» Données brutes:
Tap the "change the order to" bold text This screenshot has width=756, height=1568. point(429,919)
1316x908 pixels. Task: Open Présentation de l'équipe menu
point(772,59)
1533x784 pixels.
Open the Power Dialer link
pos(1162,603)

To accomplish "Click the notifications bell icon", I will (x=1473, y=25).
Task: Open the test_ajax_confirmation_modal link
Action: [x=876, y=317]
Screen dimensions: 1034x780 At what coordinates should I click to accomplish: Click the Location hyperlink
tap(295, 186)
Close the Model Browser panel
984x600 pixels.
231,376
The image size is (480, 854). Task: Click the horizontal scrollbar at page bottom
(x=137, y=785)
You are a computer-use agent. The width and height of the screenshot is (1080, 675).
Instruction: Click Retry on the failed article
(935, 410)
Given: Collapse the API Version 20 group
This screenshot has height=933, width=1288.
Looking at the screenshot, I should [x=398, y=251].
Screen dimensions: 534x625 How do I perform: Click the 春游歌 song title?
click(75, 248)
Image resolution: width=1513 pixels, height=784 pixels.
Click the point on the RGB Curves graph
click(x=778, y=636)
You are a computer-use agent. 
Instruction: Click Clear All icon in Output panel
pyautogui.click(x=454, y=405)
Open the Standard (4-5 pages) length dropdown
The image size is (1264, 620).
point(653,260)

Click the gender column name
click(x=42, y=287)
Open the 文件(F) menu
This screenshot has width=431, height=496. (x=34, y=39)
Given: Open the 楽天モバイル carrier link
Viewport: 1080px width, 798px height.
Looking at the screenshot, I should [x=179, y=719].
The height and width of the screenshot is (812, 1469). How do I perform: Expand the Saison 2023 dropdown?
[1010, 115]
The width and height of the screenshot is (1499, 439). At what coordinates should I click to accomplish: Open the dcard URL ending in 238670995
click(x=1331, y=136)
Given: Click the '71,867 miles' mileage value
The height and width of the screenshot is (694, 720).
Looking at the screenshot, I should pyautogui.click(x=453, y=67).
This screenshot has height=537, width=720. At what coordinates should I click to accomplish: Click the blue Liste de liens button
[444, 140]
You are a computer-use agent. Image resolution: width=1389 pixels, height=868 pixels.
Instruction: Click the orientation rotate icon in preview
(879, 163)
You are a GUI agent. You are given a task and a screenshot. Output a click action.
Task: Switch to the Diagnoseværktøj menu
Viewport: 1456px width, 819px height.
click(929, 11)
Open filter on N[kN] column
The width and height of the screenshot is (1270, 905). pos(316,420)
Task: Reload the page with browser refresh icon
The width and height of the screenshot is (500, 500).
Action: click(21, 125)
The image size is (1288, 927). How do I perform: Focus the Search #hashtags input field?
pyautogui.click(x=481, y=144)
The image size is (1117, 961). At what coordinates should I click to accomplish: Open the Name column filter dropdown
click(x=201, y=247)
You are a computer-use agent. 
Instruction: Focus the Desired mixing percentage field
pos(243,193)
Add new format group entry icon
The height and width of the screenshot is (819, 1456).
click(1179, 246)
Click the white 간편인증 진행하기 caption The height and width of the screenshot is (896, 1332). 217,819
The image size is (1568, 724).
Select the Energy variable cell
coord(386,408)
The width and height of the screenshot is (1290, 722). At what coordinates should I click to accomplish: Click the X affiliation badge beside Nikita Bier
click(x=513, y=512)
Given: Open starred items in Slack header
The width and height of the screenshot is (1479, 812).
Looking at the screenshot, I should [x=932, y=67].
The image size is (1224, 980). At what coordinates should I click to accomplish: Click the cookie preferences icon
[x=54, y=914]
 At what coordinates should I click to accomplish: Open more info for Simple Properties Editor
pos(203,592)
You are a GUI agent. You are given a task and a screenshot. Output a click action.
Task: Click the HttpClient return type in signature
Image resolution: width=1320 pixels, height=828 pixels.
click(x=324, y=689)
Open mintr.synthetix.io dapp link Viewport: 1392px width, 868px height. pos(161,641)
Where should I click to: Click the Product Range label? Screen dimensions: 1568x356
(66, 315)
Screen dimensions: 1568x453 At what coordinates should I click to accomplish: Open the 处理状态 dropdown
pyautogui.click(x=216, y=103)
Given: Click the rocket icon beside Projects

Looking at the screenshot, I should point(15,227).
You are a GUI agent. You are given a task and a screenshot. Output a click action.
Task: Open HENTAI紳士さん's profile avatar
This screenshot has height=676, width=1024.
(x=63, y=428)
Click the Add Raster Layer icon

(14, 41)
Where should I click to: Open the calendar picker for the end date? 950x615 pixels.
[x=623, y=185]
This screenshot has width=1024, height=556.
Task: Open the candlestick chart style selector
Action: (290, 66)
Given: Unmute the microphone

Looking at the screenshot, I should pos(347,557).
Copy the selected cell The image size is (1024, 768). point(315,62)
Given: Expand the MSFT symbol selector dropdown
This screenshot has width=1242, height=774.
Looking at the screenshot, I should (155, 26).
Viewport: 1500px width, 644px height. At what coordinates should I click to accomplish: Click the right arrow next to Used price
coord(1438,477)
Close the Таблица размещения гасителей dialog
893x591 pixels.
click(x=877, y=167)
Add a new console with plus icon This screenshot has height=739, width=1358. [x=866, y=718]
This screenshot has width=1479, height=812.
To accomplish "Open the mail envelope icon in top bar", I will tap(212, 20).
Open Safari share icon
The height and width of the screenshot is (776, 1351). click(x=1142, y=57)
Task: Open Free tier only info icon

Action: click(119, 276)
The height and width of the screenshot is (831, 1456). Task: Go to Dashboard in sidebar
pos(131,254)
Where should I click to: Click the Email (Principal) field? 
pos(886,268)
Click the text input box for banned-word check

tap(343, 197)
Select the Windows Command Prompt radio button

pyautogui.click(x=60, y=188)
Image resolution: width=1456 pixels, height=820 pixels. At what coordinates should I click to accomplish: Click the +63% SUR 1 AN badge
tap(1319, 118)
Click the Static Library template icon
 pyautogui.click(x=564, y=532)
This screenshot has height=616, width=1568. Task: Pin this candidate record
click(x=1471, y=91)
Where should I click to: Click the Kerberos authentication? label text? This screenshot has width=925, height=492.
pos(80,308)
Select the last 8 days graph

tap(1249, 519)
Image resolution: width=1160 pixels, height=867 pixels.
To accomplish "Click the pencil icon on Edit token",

» Consigne écrite: Recopiez intégralement les données ci-dessus, ligne par ligne, sans rien changer ni omettre.

» Réponse attendue:
Tap the "change the order to" bold text This screenshot has width=756, height=1568. point(429,919)
1316x908 pixels. Task: Open Présentation de l'équipe menu
point(772,59)
1533x784 pixels.
Open the Power Dialer link
pos(1162,603)

To accomplish "Click the notifications bell icon", I will (x=1473, y=25).
Task: Open the test_ajax_confirmation_modal link
Action: [x=876, y=317]
Screen dimensions: 1034x780 At what coordinates should I click to accomplish: Click the Location hyperlink
tap(295, 186)
Close the Model Browser panel
984x600 pixels.
231,376
The image size is (480, 854). Task: Click the horizontal scrollbar at page bottom
(x=137, y=785)
You are a computer-use agent. The width and height of the screenshot is (1080, 675).
Instruction: Click Retry on the failed article
(935, 410)
Given: Collapse the API Version 20 group
This screenshot has height=933, width=1288.
Looking at the screenshot, I should [x=398, y=251].
Screen dimensions: 534x625 How do I perform: Click the 春游歌 song title?
click(75, 248)
Image resolution: width=1513 pixels, height=784 pixels.
Click the point on the RGB Curves graph
click(x=778, y=636)
You are a computer-use agent. 
Instruction: Click Clear All icon in Output panel
pyautogui.click(x=454, y=405)
Open the Standard (4-5 pages) length dropdown
The image size is (1264, 620).
point(653,260)

Click the gender column name
click(x=42, y=287)
Open the 文件(F) menu
This screenshot has width=431, height=496. (x=34, y=39)
Given: Open the 楽天モバイル carrier link
Viewport: 1080px width, 798px height.
Looking at the screenshot, I should [x=179, y=719].
The height and width of the screenshot is (812, 1469). How do I perform: Expand the Saison 2023 dropdown?
[1010, 115]
The width and height of the screenshot is (1499, 439). At what coordinates should I click to accomplish: Open the dcard URL ending in 238670995
click(x=1331, y=136)
Given: Click the '71,867 miles' mileage value
The height and width of the screenshot is (694, 720).
Looking at the screenshot, I should pyautogui.click(x=453, y=67).
This screenshot has height=537, width=720. At what coordinates should I click to accomplish: Click the blue Liste de liens button
[444, 140]
You are a computer-use agent. Image resolution: width=1389 pixels, height=868 pixels.
Instruction: Click the orientation rotate icon in preview
(879, 163)
You are a GUI agent. You are given a task and a screenshot. Output a click action.
Task: Switch to the Diagnoseværktøj menu
Viewport: 1456px width, 819px height.
click(929, 11)
Open filter on N[kN] column
The width and height of the screenshot is (1270, 905). pos(316,420)
Task: Reload the page with browser refresh icon
The width and height of the screenshot is (500, 500).
Action: click(21, 125)
The image size is (1288, 927). How do I perform: Focus the Search #hashtags input field?
pyautogui.click(x=481, y=144)
The image size is (1117, 961). At what coordinates should I click to accomplish: Open the Name column filter dropdown
click(x=201, y=247)
You are a computer-use agent. 
Instruction: Focus the Desired mixing percentage field
pos(243,193)
Add new format group entry icon
The height and width of the screenshot is (819, 1456).
click(1179, 246)
Click the white 간편인증 진행하기 caption The height and width of the screenshot is (896, 1332). 217,819
The image size is (1568, 724).
Select the Energy variable cell
coord(386,408)
The width and height of the screenshot is (1290, 722). At what coordinates should I click to accomplish: Click the X affiliation badge beside Nikita Bier
click(x=513, y=512)
Given: Open starred items in Slack header
The width and height of the screenshot is (1479, 812).
Looking at the screenshot, I should [x=932, y=67].
The image size is (1224, 980). At what coordinates should I click to accomplish: Click the cookie preferences icon
[x=54, y=914]
 At what coordinates should I click to accomplish: Open more info for Simple Properties Editor
pos(203,592)
You are a GUI agent. You are given a task and a screenshot. Output a click action.
Task: Click the HttpClient return type in signature
Image resolution: width=1320 pixels, height=828 pixels.
click(x=324, y=689)
Open mintr.synthetix.io dapp link Viewport: 1392px width, 868px height. pos(161,641)
Where should I click to: Click the Product Range label? Screen dimensions: 1568x356
(66, 315)
Screen dimensions: 1568x453 At what coordinates should I click to accomplish: Open the 处理状态 dropdown
pyautogui.click(x=216, y=103)
Given: Click the rocket icon beside Projects

Looking at the screenshot, I should point(15,227).
You are a GUI agent. You are given a task and a screenshot. Output a click action.
Task: Open HENTAI紳士さん's profile avatar
This screenshot has height=676, width=1024.
(x=63, y=428)
Click the Add Raster Layer icon

(14, 41)
Where should I click to: Open the calendar picker for the end date? 950x615 pixels.
[x=623, y=185]
This screenshot has width=1024, height=556.
Task: Open the candlestick chart style selector
Action: (290, 66)
Given: Unmute the microphone

Looking at the screenshot, I should pos(347,557).
Copy the selected cell The image size is (1024, 768). point(315,62)
Given: Expand the MSFT symbol selector dropdown
This screenshot has width=1242, height=774.
Looking at the screenshot, I should (155, 26).
Viewport: 1500px width, 644px height. At what coordinates should I click to accomplish: Click the right arrow next to Used price
coord(1438,477)
Close the Таблица размещения гасителей dialog
893x591 pixels.
click(x=877, y=167)
Add a new console with plus icon This screenshot has height=739, width=1358. [x=866, y=718]
This screenshot has width=1479, height=812.
To accomplish "Open the mail envelope icon in top bar", I will tap(212, 20).
Open Safari share icon
The height and width of the screenshot is (776, 1351). click(x=1142, y=57)
Task: Open Free tier only info icon

Action: click(119, 276)
The height and width of the screenshot is (831, 1456). Task: Go to Dashboard in sidebar
pos(131,254)
Where should I click to: Click the Email (Principal) field? 
pos(886,268)
Click the text input box for banned-word check

tap(343, 197)
Select the Windows Command Prompt radio button

pyautogui.click(x=60, y=188)
Image resolution: width=1456 pixels, height=820 pixels. At what coordinates should I click to accomplish: Click the +63% SUR 1 AN badge
tap(1319, 118)
Click the Static Library template icon
 pyautogui.click(x=564, y=532)
This screenshot has height=616, width=1568. Task: Pin this candidate record
click(x=1471, y=91)
Where should I click to: Click the Kerberos authentication? label text? This screenshot has width=925, height=492.
pos(80,308)
Select the last 8 days graph

tap(1249, 519)
Image resolution: width=1160 pixels, height=867 pixels.
To accomplish "Click the pencil icon on Edit token",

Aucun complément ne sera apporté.